SET TASKS>
A. Decide whether each statement below agrees with the review of Michael Longley's poetry, answering yes or no and quoting the deciding words of the review. (i) Longley started out in Northern Ireland at about the same time as Seamus Heaney. (ii) Longley has become as firmly established internationally as Heaney. (iii) The poem "Twayblade" comes from Longley's new collection, A Hundred Doors.
B. Pick up the review of Michael Longley's poetry after its final line and carry it forward.

PASSAGE PROVIDED>
"""

Michael Longley Blends In

Michael Longley started out in Northern Ireland at about the same time as Seamus Heaney. But Longley, over the course of a long career, has done a steadily more effective job of not doing what Heaney did. By now, with Heaney so firmly established on the international scene that he makes the secretary general of the United Nations look like a filing clerk on a short contract, Longley remains such a local poet that one would not be surprised to hear of his beard being taken over by squatting leprechauns.

There is still a serious gift, however, lurking among the shrubbery of his localised vocabulary. His new collection, A Hundred Doors, gives us a small poem that should settle any doubts about the intensity of the lyrical talent we are dealing with. It is called “Twayblade”.
 
Twayblade. We find it together,
The two of us, inconspicuous
With greeny petals in long grass,
Lips forked like a man, two leaves
Some call sweethearts, our plant today,
Fed on snowmelt and wood shadows.

"""

EXTRACTED ENTRIES>
"""

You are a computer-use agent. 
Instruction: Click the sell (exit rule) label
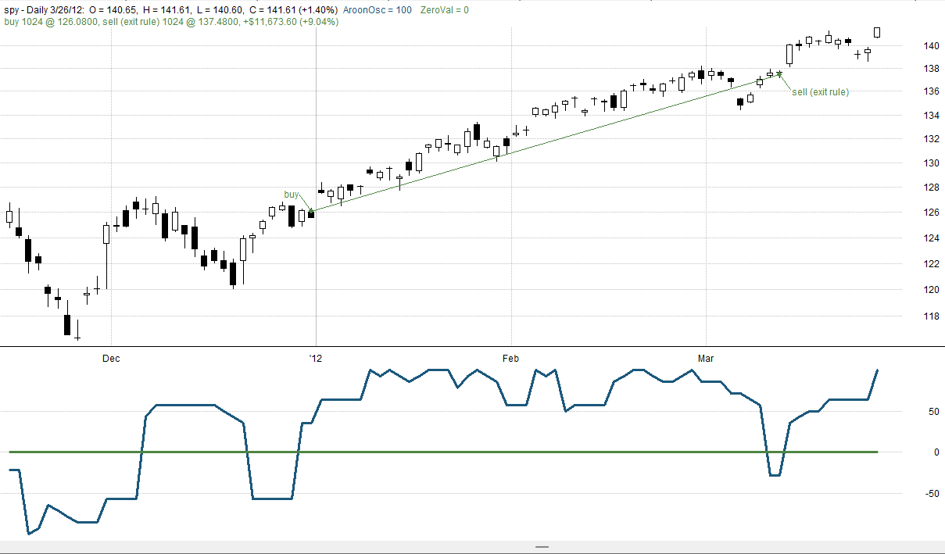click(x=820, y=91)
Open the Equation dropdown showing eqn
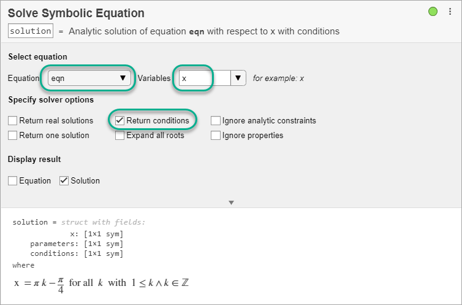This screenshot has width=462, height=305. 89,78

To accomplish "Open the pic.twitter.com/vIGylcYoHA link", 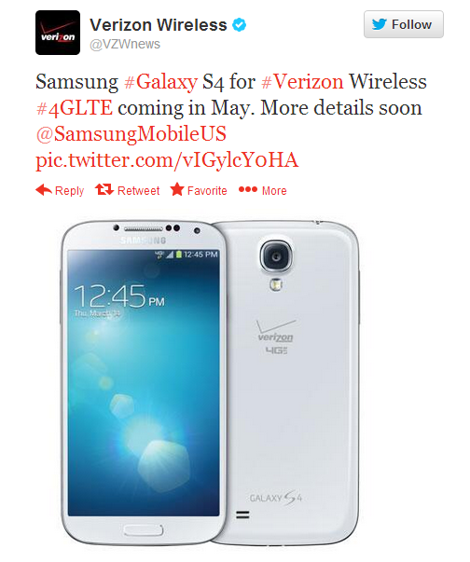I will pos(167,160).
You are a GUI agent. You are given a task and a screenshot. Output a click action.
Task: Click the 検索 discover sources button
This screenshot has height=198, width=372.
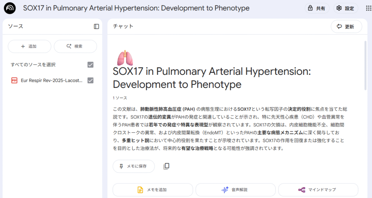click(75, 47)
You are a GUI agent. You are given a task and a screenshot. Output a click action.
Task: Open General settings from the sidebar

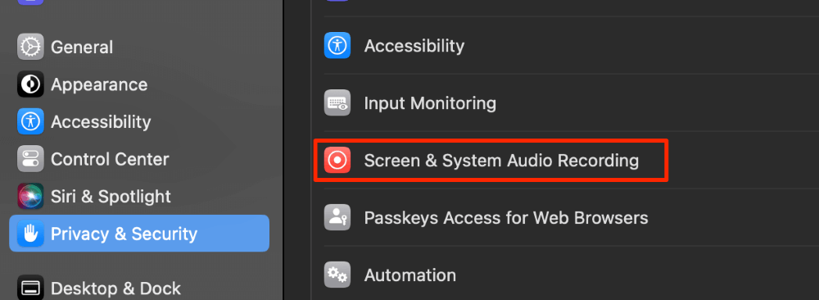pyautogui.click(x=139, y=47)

"""
"""

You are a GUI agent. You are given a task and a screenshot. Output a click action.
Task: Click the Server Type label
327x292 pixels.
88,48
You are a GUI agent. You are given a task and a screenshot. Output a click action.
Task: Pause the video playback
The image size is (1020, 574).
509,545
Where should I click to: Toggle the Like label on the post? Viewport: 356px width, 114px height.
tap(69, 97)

"""
"""

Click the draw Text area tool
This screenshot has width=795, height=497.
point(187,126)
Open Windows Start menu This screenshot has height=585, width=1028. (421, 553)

"""

EXPECTED RESPONSES>
A.
(i) Yes: "Michael Longley started out in Northern Ireland at about the same time as Seamus Heaney."
(ii) No: "Longley remains such a local poet that one would not be surprised to hear of his beard being taken over by squatting leprechauns."
(iii) Yes: "His new collection, A Hundred Doors, gives us a small poem that should settle any doubts about the intensity of the lyrical talent we are dealing with. It is called “Twayblade”."

B.
For a while there, early in the poem, the reader must wrestle with the possibility that it is not the tiny plant, but the poet and his interlocutor, who are inconspicuous with greeny petals in long grass. But the last line is delectable, written as if meant to be remembered. If, however, you take memorability as a desirable criterion for any poem, many of Longley’s later things seem designed to circumvent it by itemising the landscape with a thoroughness which would surely bring weariness even to a naturalist. A naturalist, after all, must occasionally rest, and see what’s on television.
 
Longley, when naming names, is rarely off the case. The Carrigskeewaun area was already present near the end of his Collected Poems (2006). Here it is again, with all its plants and animals. “Otters are crossing from Dooaghtry to Corragaun.” Do they later cross back from Corragaun to Dooaghtry? Luckily, we trust him: “How snugly the meadow pipit fits the merlin’s foot.”
 
And that’s just the first poem in the book. As we delve deeper, we approach the landscape always more closely, and find the poet tangled up in it. This was already happening in the Collected Poems but by now he blends into the shrubbery like a sniper laying up for an ambush, or Dick Cheyney out hunting his friends.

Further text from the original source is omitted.